Lines of data
┌──
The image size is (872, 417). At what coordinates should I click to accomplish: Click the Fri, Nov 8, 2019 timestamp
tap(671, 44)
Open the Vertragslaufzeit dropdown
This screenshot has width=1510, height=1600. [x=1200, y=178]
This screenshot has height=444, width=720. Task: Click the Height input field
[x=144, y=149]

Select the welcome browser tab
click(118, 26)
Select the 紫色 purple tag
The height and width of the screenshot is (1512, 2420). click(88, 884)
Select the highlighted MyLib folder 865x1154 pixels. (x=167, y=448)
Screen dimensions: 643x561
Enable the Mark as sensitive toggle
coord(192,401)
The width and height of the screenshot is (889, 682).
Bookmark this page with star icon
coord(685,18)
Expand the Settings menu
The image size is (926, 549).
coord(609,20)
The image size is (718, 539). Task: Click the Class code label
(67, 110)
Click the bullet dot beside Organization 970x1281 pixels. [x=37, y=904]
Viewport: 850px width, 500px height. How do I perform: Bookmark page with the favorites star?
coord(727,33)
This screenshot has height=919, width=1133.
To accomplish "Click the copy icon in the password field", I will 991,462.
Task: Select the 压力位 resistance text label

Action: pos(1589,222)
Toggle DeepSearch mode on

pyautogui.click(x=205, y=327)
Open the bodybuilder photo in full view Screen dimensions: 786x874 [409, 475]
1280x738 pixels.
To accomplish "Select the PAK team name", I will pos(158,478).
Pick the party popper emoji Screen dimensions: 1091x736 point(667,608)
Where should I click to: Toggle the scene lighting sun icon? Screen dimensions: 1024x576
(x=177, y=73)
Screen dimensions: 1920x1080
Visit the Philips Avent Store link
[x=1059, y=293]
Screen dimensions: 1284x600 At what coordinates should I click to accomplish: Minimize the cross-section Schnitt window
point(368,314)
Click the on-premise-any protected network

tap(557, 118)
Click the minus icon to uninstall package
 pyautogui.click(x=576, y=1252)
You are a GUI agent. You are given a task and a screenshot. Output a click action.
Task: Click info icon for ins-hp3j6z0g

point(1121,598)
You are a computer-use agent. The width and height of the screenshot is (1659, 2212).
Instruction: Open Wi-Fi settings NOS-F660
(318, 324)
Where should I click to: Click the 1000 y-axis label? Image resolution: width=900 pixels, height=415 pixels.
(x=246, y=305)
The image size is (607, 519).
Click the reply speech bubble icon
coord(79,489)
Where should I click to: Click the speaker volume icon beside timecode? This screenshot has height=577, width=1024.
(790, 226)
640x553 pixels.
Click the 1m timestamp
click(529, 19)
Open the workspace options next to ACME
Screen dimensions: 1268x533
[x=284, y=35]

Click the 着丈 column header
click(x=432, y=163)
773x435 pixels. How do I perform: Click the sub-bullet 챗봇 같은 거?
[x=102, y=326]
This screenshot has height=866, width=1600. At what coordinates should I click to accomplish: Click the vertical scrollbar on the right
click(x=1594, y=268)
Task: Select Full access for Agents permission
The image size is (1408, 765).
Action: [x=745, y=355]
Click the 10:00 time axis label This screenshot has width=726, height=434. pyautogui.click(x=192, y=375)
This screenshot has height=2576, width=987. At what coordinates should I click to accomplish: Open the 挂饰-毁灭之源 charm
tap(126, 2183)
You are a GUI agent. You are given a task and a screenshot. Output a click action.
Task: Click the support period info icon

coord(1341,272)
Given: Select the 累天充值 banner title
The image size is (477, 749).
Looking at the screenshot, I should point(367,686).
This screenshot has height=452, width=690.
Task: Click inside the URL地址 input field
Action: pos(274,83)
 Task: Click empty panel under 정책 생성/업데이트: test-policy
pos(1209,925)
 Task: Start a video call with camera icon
└──
:: Task to complete ::
Reproduce verbatim the rows above, from the line with "Expand the Settings menu" up to and including the line with "I will pos(158,478).".

:: The reply ::
Expand the Settings menu
The image size is (926, 549).
coord(609,20)
The image size is (718, 539). Task: Click the Class code label
(67, 110)
Click the bullet dot beside Organization 970x1281 pixels. [x=37, y=904]
Viewport: 850px width, 500px height. How do I perform: Bookmark page with the favorites star?
coord(727,33)
This screenshot has height=919, width=1133.
To accomplish "Click the copy icon in the password field", I will 991,462.
Task: Select the 压力位 resistance text label

Action: pos(1589,222)
Toggle DeepSearch mode on

pyautogui.click(x=205, y=327)
Open the bodybuilder photo in full view Screen dimensions: 786x874 [409, 475]
1280x738 pixels.
To accomplish "Select the PAK team name", I will pos(158,478).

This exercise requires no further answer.